PAGE EXTRACT:
==============================

Statalist


[Date Prev][Date Next][Thread Prev][Thread Next][Date Index][Thread Index]

st: RE: Advice on multiple imputation in Stata


From   "Verkuilen, Jay" <JVerkuilen@gc.cuny.edu>
To   "'statalist@hsphsun2.harvard.edu'" <statalist@hsphsun2.harvard.edu>
Subject   st: RE: Advice on multiple imputation in Stata
Date   Wed, 16 Sep 2009 19:12:14 -0400

Thomas Klausch wrote: 

>>I am working with a set of survey data (n is about 1000) which contains 36 items with missing values (min 0.1% missing, up to 16% max). The items are surveyed on a seven point scale, so they are, strictly speaking, on a categorical measurement level. I have only a little theoretical knowledge on imputation techniques, but virtually no practical experience. What I would like to do in Stata is something like a multiple imputation using EM while considering the items metric. Or I would like to use some logistic / probit link function in a mulinomial model to impute categorical variables directly.<<

There are a lot of decisions that one needs to make in this sort of thing and you're right to expect benefit from practical experience---I liken myself to a radiologist reading a CAT scan when I discuss it with collaborators. Having now done several missing data analyses "for real" I keep finding things I didn't know, expect, or didn't quite line up with textbook advice. In particular the "more is merrier" principle often found in your tutorial papers can be quite wrong. (The other issue is the fact that Rubin's original advice on the number of imputations you need seems to be way too low.) Cases that are dubious (e.g., subjects where you're not confident the experimental protocol was followed) can REALLY add noise to your data and kill your power. Furthermore, multicollinearity is often a problem and thus loading up your dataset with redundant predictors will lead to you having issues with convergence and/or require you to impose a ridge prior which will kill your power if !
 you are not careful.

==============================

DIRECTIVE 1:
In the Statalist post, what scale were the survey items measured on?
The records have no connection to the Statalist post.

==============================

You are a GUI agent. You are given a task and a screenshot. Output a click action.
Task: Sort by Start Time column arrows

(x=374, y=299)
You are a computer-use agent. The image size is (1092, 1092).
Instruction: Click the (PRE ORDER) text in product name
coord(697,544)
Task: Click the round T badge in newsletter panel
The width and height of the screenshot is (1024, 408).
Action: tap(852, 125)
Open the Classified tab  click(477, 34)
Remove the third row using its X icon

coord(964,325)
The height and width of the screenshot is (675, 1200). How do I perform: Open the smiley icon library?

==============================

DIRECTIVE 2:
Rewrite all the records, swapping "screenshot" for "screen capture" and leaving everything else unchanged.

WRITTEN REPLY 1:
A seven-point scale.

WRITTEN REPLY 2:
You are a GUI agent. You are given a task and a screen capture. Output a click action.
Task: Sort by Start Time column arrows

(x=374, y=299)
You are a computer-use agent. The image size is (1092, 1092).
Instruction: Click the (PRE ORDER) text in product name
coord(697,544)
Task: Click the round T badge in newsletter panel
The width and height of the screen capture is (1024, 408).
Action: tap(852, 125)
Open the Classified tab  click(477, 34)
Remove the third row using its X icon

coord(964,325)
The height and width of the screen capture is (675, 1200). How do I perform: Open the smiley icon library?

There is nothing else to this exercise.